Découvrez l’histoire de la courtepointe féministe qui a traversé les pays et les continents avec des arts et des messages des femmes.


Coudre une courtepointe peut être un travail solitaire, enfermé dans une maison ou un atelier. Mais pas pour la Marche Mondiale des Femmes ! En 2005, dans le cadre de la 2ème Action internationale du mouvement, la courtepointe dite de Solidarité est passée entre les mains de femmes de tous les continents, qui ajoutaient des morceaux de tissu représentatifs de leurs luttes dans 63 pays et territoires. Maintenant, 18 ans plus tard et à la veille d’une autre Rencontre internationale de la Marche Mondiale des Femmes, nous appelons le souvenir de cette expérience à nous inspirer pour continuer à être créatives, combatives, à coudre nos territoires et à renforcer des liens concrets et palpables entre les différents peuples du monde.

La courtepointe de solidarité jouait un rôle symbolique : elle représentait l’union des femmes autour d’un projet politique féministe, exprimé la même année dans la Charte mondiale des femmes pour l’humanité, qui accompagnait la courtepointe, et qui est sortie le 8 mars de la même année à São Paulo, au Brésil. La paix, la liberté, la justice, la solidarité et l’égalité étaient les cinq valeurs qui structuraient la Charte.

La courtepointe était le vecteur de la solidarité et des pratiques internationalistes. Pour unir ces 63 morceaux de tissu, il était nécessaire de franchir les frontières, de connaître et de confronter le militarisme, de renforcer les liens entre militantes d’une même région et de partager une tâche avec la confiance internationale. En plus de ces apprentissages, qui faisaient partie de la tâche complexe de traverser la courtepointe entre les pays et les régions, il y avait aussi l’apprentissage du consensus, l’élaboration collective des mots et/ou des images qui seraient estampillés sur le rabat de chaque coordination nationale de la Marche Mondiale des Femmes.

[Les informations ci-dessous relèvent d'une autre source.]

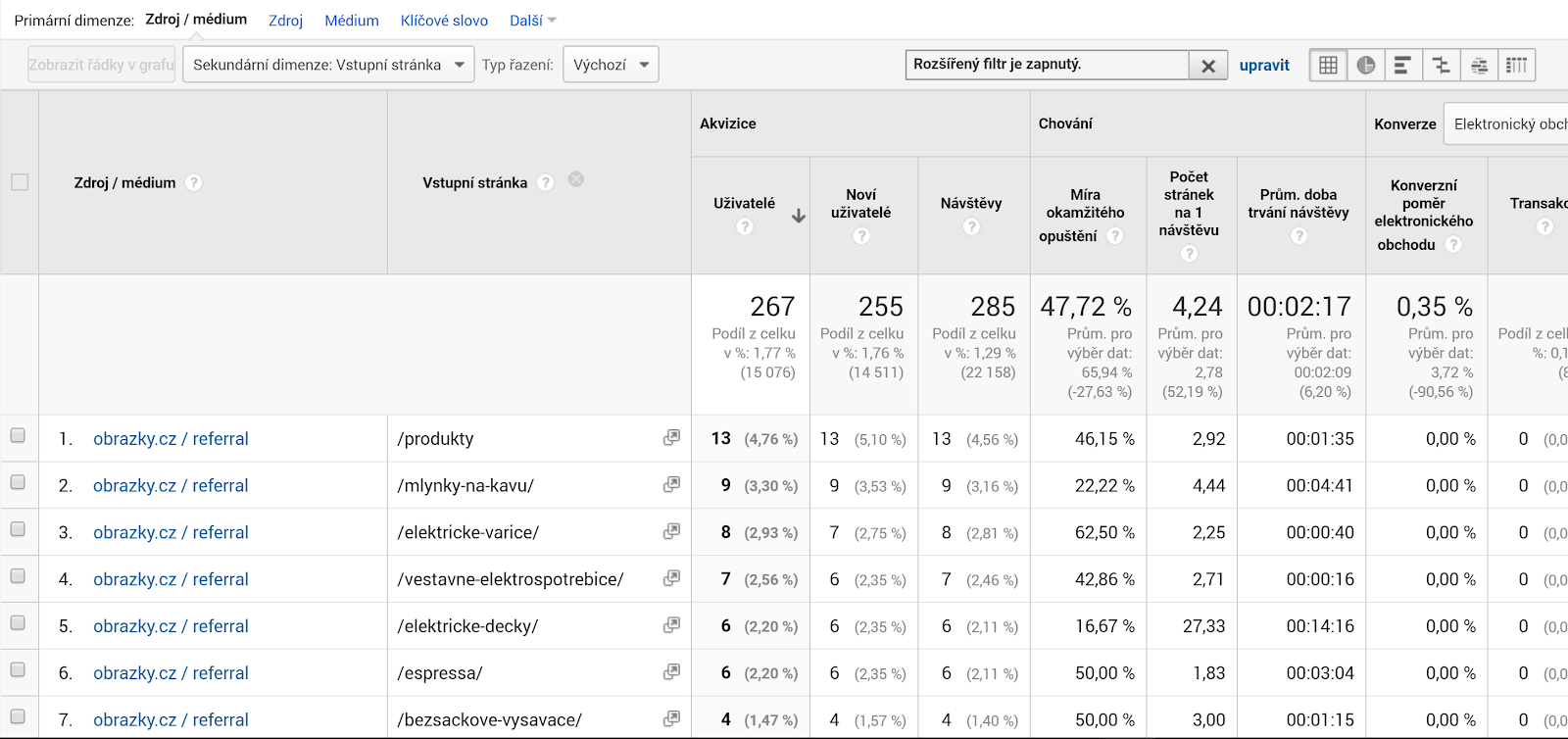This screenshot has height=739, width=1568.
Task: Open the Sekundární dimenze dropdown
Action: (x=328, y=65)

La dernière destination de la courtepointe, ainsi que de la lettre, était Ouagadougou, au Burkina Faso, le 17 octobre, Journée Internationale pour mettre fin à la pauvreté. Dans un pays considéré comme l’un des plus pauvres du monde, les déléguées internationales, régionales et locales de la MMF se sont réunies pour clôturer leur 2ème Action internationale et réfléchir à ce que signifient la pauvreté et la richesse, tant pour les indicateurs internationaux que pour la vie des femmes. Pendant ce temps, partout dans le monde, la première expérience de « 24 heures de solidarité féministe » a eu lieu. Au départ de la Nouvelle-Calédonie et accompagnant les fuseaux venus des quatre coins de la planète, les femmes ont mené des actions dans leurs localités de midi à treize heures. Des actions simultanées ont eu lieu dans 35 pays, affirmant qu’un monde sans pauvreté et sans violence est possible et inaugurant une forme d’action féministe et internationaliste par la Marche Mondiale des Femmes.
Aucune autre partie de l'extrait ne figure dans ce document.